In practice, we replace the last layer of the pretrained model with a randomly initialized one that has the appropriate shape for the task at hand. For instance, ImageNet involves 1,000 different classes, so if we want to re-use the weights of a model trained on this dataset for a new set of classes, we’ll need to resize the last layer. This last layer is often referred to as the head of the network, with every layer before it belonging to the body.
This process of reusing the weights to solve a different task is called transfer learning, and now underpins much of the success that deep learning has achieved in computer vision, natural language processing, and audio. A cartoon of the process is shown below:
Anyway, enough jargon - let’s train a model! As we did in lecture 1, we’ll use the high-level API of fastai, which provides factory methods for various domains. Instead of a tabular_learner()
we’ll use the vision_learner()
, which is designed for computer vision tasks:
learn = vision_learner(
dls,
resnet34,
metrics=[accuracy, RocAucBinary()],
n_in=1,
n_out=2,
normalize=False,
loss_func=F.cross_entropy,
)
Here we’ve provided the dataloaders and specified resnet34
as the name of the pretrained model we wish to initialise with. ResNets are a popular type of CNN that we might cover in a future lesson, but for now it is enough to know that they are great for most computer vision tasks. Now, because we’re using custom dataloaders instead of the factory methods provided by fastai, we need to specify that our model should run on a GPU instead of CPU (the default). We can do that by tapping into the model and selecting the desired device name with PyTorch’s to()
method:
learn.model.to("cuda");
Now that our model is on the GPU, we can follow the same steps we’ve done in previous lectures. First we find a good learning rate:
learn.lr_find()
SuggestedLRs(valley=0.0010000000474974513)

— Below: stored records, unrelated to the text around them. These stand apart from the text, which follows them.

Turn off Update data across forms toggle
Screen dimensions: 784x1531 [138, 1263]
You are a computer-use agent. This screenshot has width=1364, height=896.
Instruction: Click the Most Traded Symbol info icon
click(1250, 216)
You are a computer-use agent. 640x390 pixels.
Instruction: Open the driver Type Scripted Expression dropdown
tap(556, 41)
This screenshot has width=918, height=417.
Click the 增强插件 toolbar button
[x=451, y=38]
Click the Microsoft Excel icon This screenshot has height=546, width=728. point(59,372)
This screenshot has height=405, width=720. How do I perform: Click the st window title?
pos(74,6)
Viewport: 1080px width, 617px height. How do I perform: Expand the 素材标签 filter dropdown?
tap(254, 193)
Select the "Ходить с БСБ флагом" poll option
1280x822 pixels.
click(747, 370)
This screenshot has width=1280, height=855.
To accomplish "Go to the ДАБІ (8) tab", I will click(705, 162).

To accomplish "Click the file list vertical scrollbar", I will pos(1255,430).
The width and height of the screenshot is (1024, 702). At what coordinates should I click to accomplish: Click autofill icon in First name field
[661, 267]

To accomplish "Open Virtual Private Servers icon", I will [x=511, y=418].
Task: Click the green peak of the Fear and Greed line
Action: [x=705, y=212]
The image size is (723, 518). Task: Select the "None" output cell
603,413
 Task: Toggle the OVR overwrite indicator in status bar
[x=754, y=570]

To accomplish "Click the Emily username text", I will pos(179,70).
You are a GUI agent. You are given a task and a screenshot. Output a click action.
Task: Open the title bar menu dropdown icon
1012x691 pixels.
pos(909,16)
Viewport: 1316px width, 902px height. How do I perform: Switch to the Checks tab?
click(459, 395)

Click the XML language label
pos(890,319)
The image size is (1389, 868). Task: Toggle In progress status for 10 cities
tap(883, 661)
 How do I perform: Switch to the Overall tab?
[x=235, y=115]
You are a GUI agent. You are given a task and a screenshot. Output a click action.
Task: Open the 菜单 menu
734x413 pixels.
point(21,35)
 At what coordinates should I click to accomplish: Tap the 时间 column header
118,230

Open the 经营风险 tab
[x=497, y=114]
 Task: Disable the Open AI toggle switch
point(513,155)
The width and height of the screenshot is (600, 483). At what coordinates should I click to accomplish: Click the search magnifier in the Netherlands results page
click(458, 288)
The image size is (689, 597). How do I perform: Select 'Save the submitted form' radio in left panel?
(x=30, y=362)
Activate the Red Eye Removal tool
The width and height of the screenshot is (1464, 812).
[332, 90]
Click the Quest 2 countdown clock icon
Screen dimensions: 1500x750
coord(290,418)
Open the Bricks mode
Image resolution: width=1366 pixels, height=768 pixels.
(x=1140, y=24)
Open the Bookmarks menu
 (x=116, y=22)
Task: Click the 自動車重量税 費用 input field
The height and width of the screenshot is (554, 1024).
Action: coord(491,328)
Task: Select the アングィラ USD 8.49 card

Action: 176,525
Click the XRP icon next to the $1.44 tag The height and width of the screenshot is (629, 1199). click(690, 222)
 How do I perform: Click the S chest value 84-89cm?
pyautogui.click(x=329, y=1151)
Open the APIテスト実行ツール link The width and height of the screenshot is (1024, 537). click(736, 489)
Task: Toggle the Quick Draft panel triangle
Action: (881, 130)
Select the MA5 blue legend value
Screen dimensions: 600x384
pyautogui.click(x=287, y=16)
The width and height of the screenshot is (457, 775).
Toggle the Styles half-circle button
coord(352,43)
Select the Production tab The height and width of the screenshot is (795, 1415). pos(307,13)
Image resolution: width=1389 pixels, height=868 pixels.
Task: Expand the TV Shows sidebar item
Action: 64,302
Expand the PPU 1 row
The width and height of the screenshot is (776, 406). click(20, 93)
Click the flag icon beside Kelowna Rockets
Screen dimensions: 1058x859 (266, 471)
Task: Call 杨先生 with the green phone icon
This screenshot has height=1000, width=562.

And finally we can train the model:
learn.fine_tune(3, 3e-3)
Note that this time we didn’t call fit()
or fit_one_cycle()
as we’ve done in previous lectures. That’s because we’re starting with a pretrained model whose weights we “fine-tuned” to the new dataset of jet images. This process involves some tricks which is why it is called fine_tune()
. Anyway, we’ve now got a model that scores pretty well on the validation set. Let’s compute the same metrics we did in lecture 1, but now on the test set:
def compute_metrics(learn, test_ds):
test_dl = learn.dls.test_dl(test_items=test_ds)
preds, targs = learn.get_preds(dl=test_dl)
fpr, tpr, _ = roc_curve(y_true=targs, y_score=preds[:, 1])
acc_test = accuracy_score(targs, preds.argmax(dim=-1))
auc_test = auc(fpr, tpr)
background_eff = interp1d(tpr, fpr)
background_eff_at_30 = background_eff(0.3)
print(f"Accuracy: {acc_test:.4f}")
print(f"AUC: {auc_test:.4f}")
print(
f"Backround rejection at signal efficiency 0.3: {1/background_eff_at_30:0.3f}"
)
return fpr, tpr
test_ds = get_dataset(images_ds["test"])
_, _ = compute_metrics(learn, test_ds)
Comparing our results against those in the top tagging review, shows that our CNN is getting quite competitive results with the state-of-the-art!